**Work to complete:** In the entries below, repeat only the lines between those holding "How do I perform: Click" and "Task: Close the Preferences window with X", inclusive. Leave pictures out.

Saved entries
···

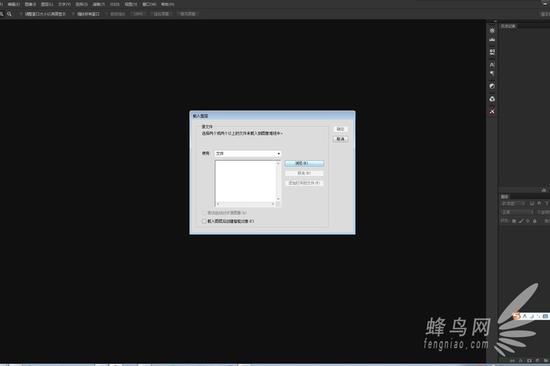Open the Paragraph panel icon in dock
550x366 pixels.
[492, 73]
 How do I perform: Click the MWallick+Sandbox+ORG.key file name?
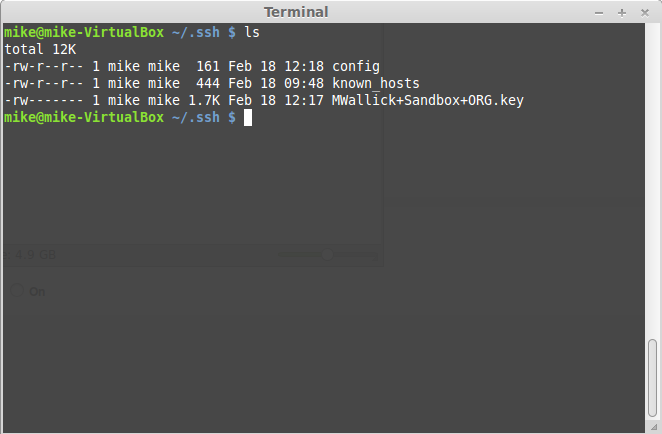(428, 100)
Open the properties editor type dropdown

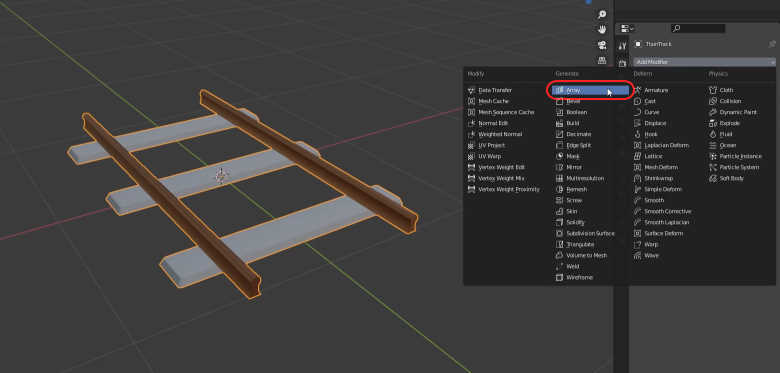(x=627, y=29)
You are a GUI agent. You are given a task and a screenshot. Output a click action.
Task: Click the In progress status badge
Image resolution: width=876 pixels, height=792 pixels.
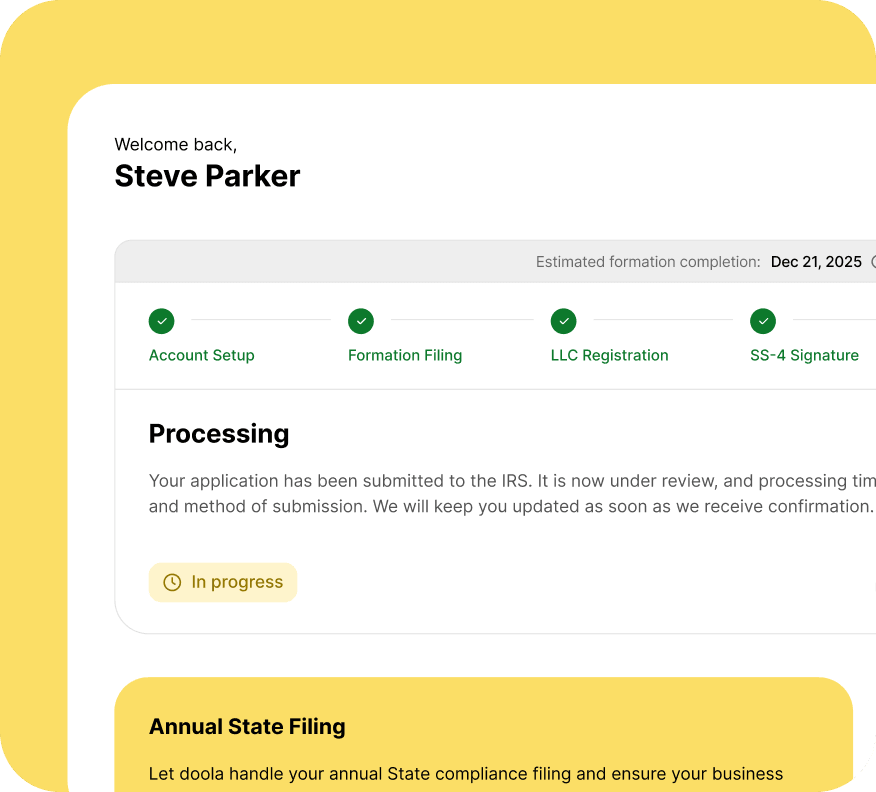(223, 582)
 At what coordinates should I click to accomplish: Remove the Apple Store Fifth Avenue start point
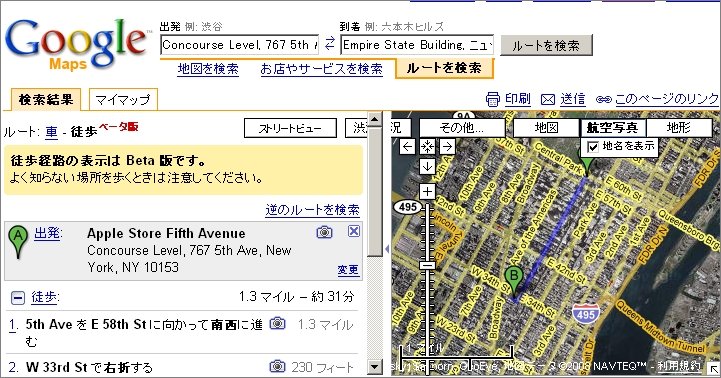pyautogui.click(x=354, y=231)
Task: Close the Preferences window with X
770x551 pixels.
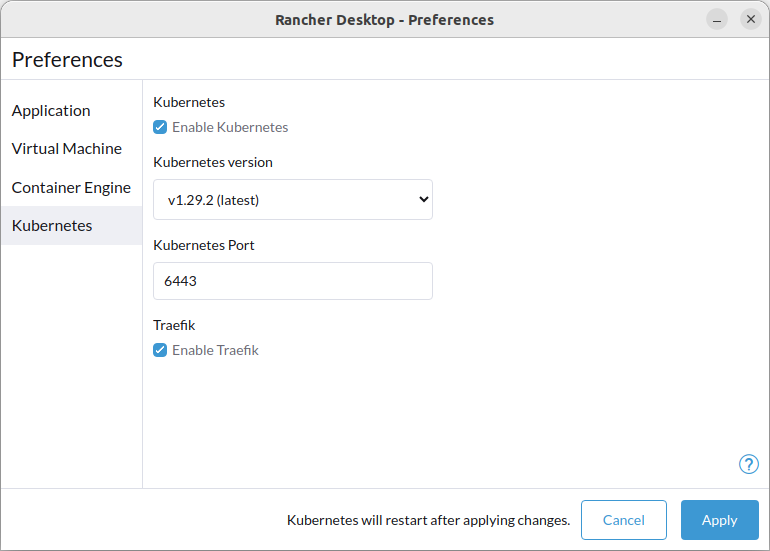Action: 751,20
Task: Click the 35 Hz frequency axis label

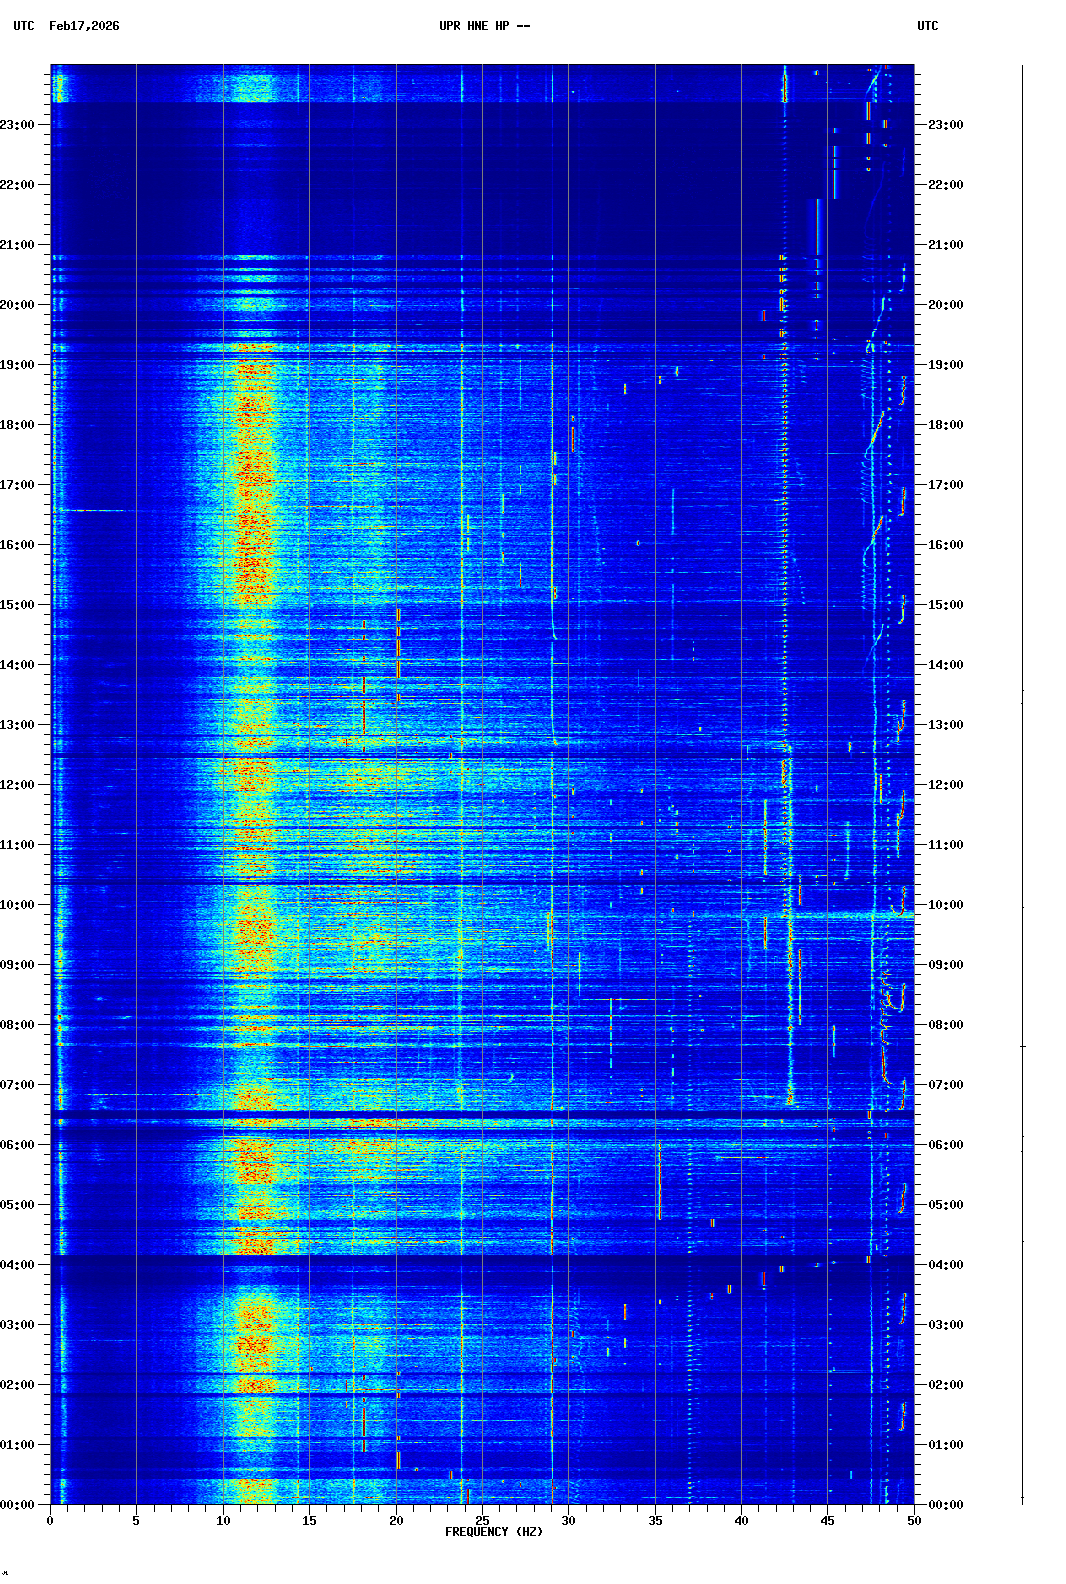Action: point(655,1521)
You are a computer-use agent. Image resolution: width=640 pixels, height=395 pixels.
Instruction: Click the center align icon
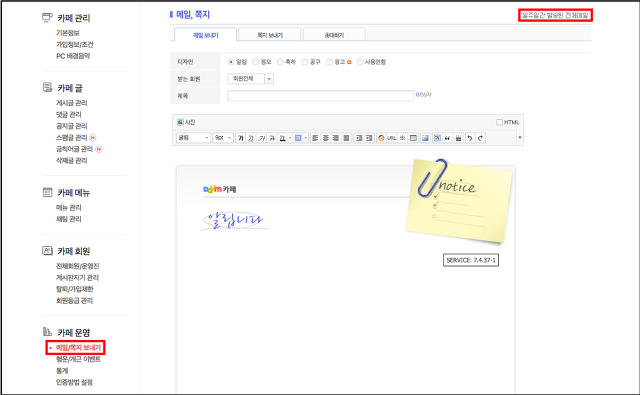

···

**Task answer:**
 How do I perform: Click the MWallick+Sandbox+ORG.key file name?
(428, 100)
Open the properties editor type dropdown

(x=627, y=29)
You are a GUI agent. You are given a task and a screenshot. Output a click action.
Task: Click the In progress status badge
Image resolution: width=876 pixels, height=792 pixels.
(223, 582)
 At what coordinates should I click to accomplish: Remove the Apple Store Fifth Avenue start point
pyautogui.click(x=354, y=231)
Task: Close the Preferences window with X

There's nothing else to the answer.